Difference: companies are not pushing their employees to use stack overflow. Stack overflow doesn't waste massive amounts of water and energy. Stack overflow does not easily abuse millions of copyrights in a second by scraping without permission.
Another difference: stack overflow tells you you are wrong or tells you and do your own research or to read the manual (which in a high percentage of cases is the right answer). It doesn't tell you that you are right and proceeds to hallucinate some non-existent flags for some command invocation.
This is a problem but it's a known one which both Google and Anthropic seem to be making progress towards solving. I've had a full on argument with Gemini 3 where it turned out I was wrong and it correctly stuck to its guns and wouldn't let me convince it otherwise. It eventually got through to me about the mistake I made and I learned something useful from it. Sonnet and Opus are still a bit too happy to tell you "you're absolutely right" but I've noticed more pushback creeping in in the right places. It's a tough balance to get right, nobody wants to pay for a service that just tells them "no" whenever they want to try something silly or unconventional.
There have been lots of tools and resources that have promised (and delivered!) increased programming productivity.
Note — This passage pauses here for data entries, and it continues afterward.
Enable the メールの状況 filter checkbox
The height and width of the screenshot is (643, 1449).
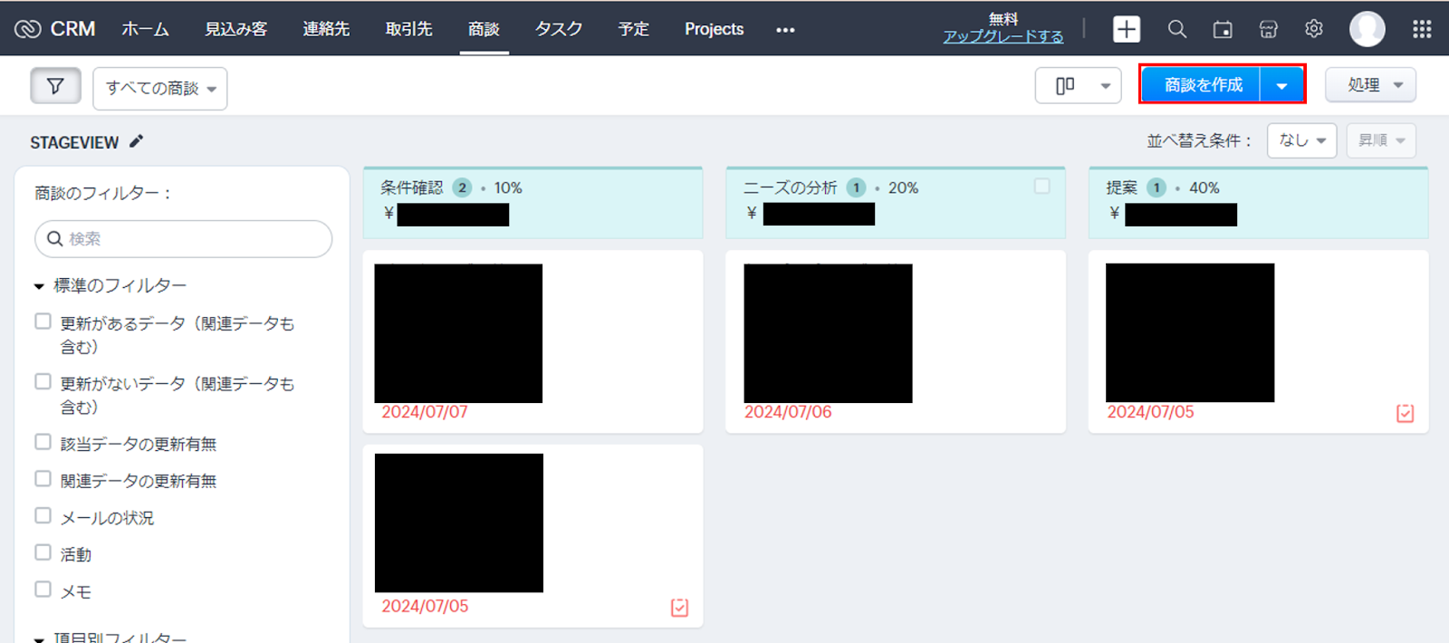pos(43,515)
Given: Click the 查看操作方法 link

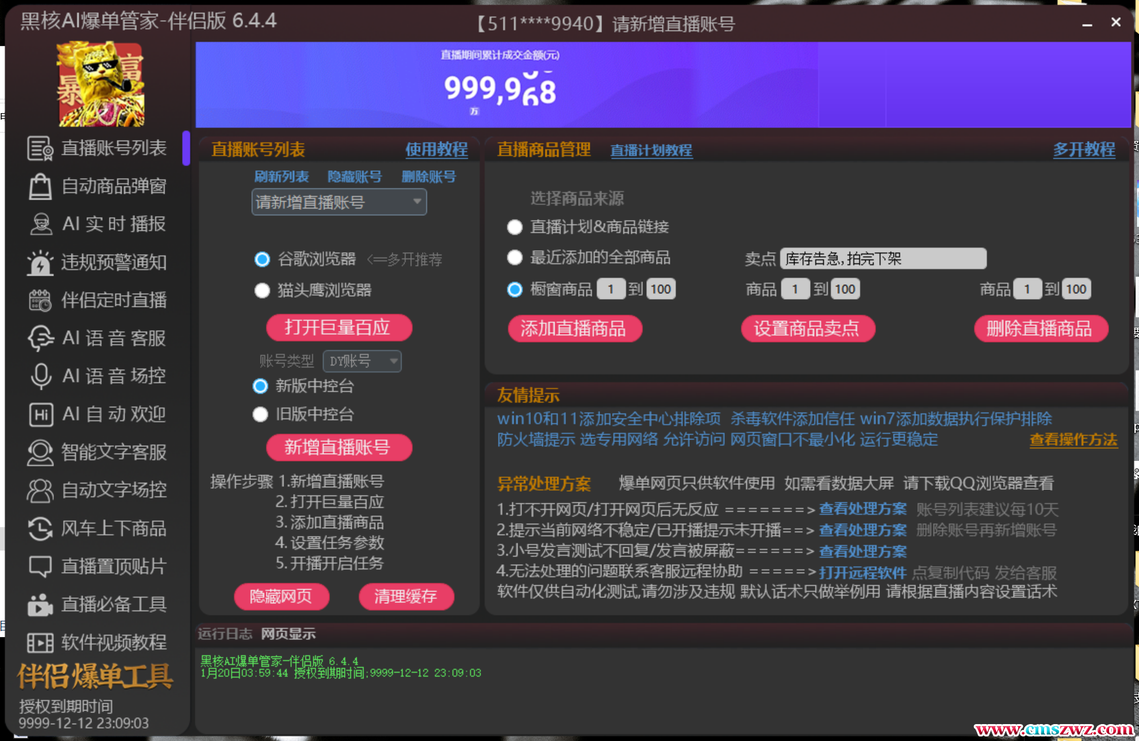Looking at the screenshot, I should (1073, 440).
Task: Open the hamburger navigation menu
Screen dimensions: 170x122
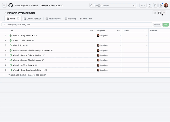Action: click(x=4, y=5)
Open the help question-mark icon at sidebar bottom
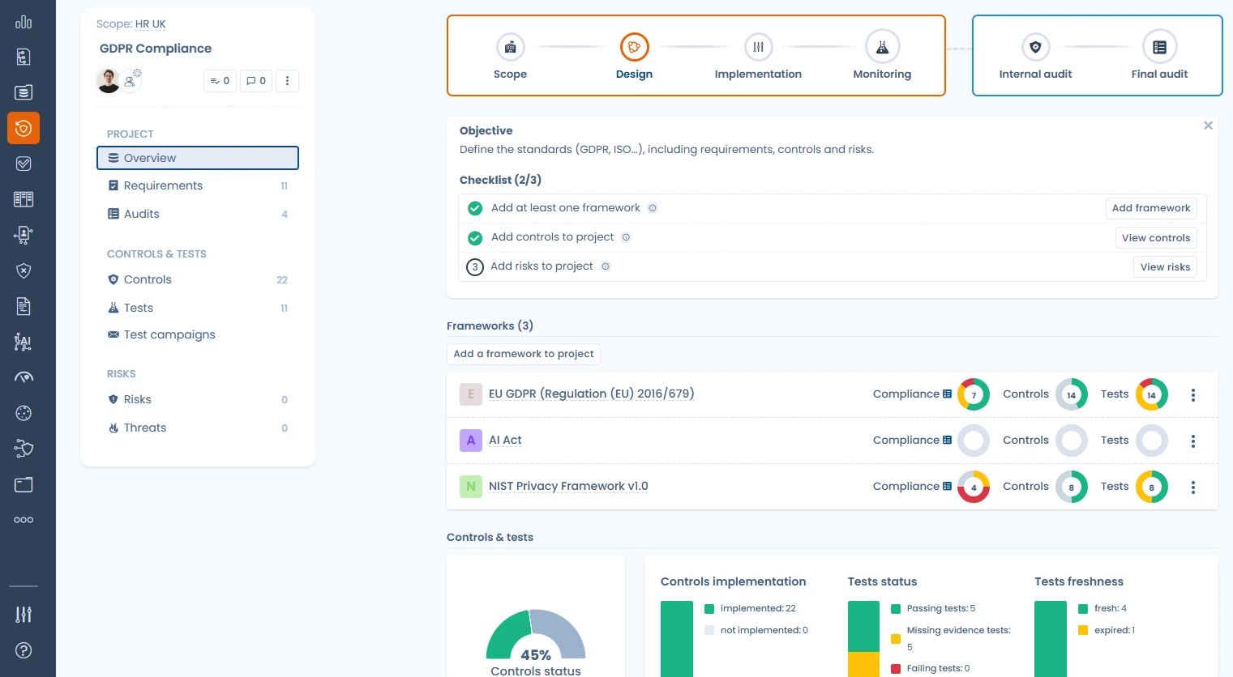The image size is (1233, 677). pos(24,650)
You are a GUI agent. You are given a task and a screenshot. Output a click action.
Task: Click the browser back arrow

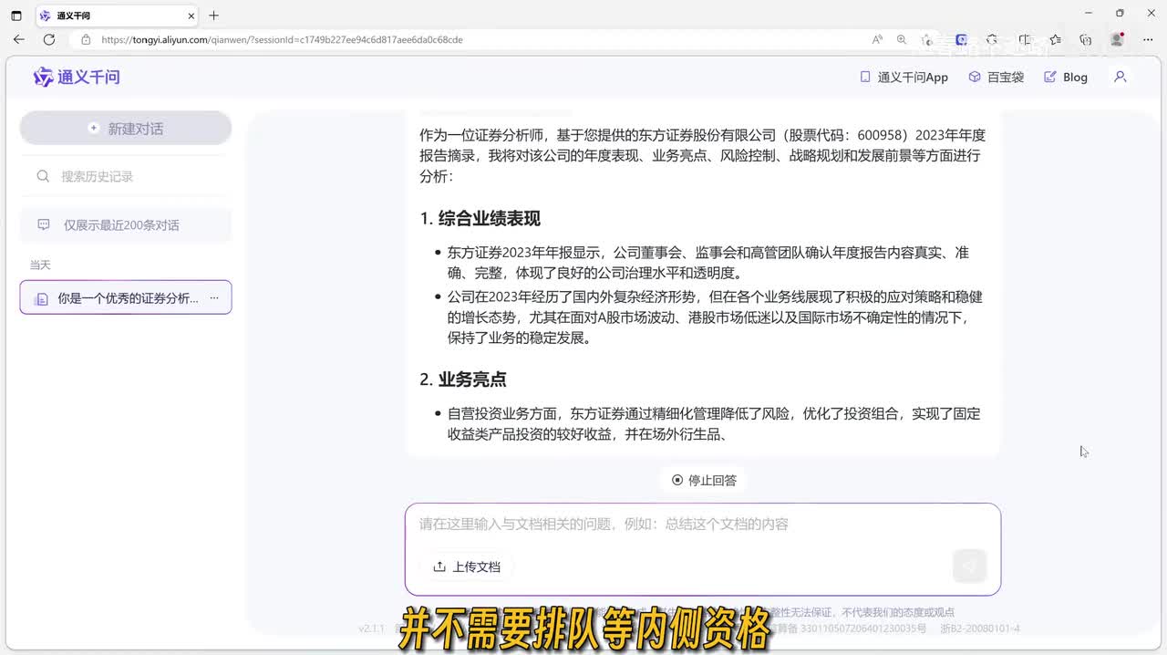pyautogui.click(x=19, y=40)
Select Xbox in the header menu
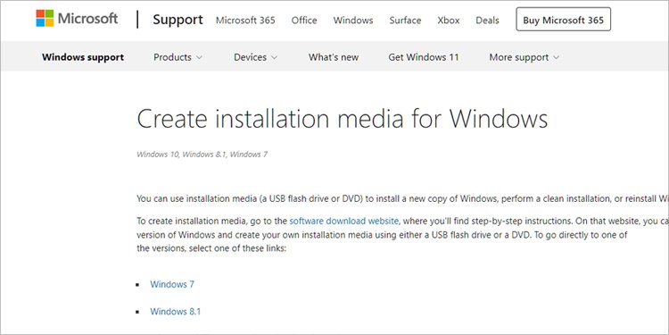The height and width of the screenshot is (335, 669). [x=449, y=20]
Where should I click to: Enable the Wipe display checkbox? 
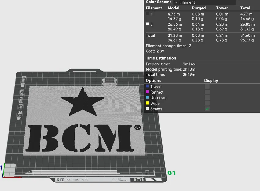pos(207,103)
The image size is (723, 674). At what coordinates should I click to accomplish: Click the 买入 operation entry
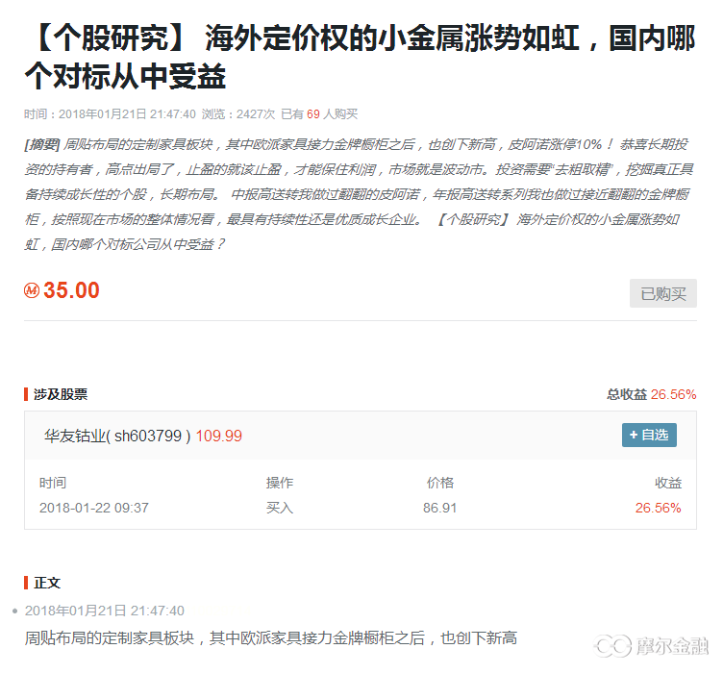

Individual results may vary, but it seems credible that thoroughly learning and using an editor like Vim or Emacs could yield a 2x productivity boost. For the most part, this has never really been pushed. If a programmer wanted to use Nano (or Notepad!), some may have found that odd, but nobody really cared. Use whatever editor you like. Even if it means leaving a 2x productivity boost on the table!
Why is it being pushed so hard that AI coding tools in particular must be used?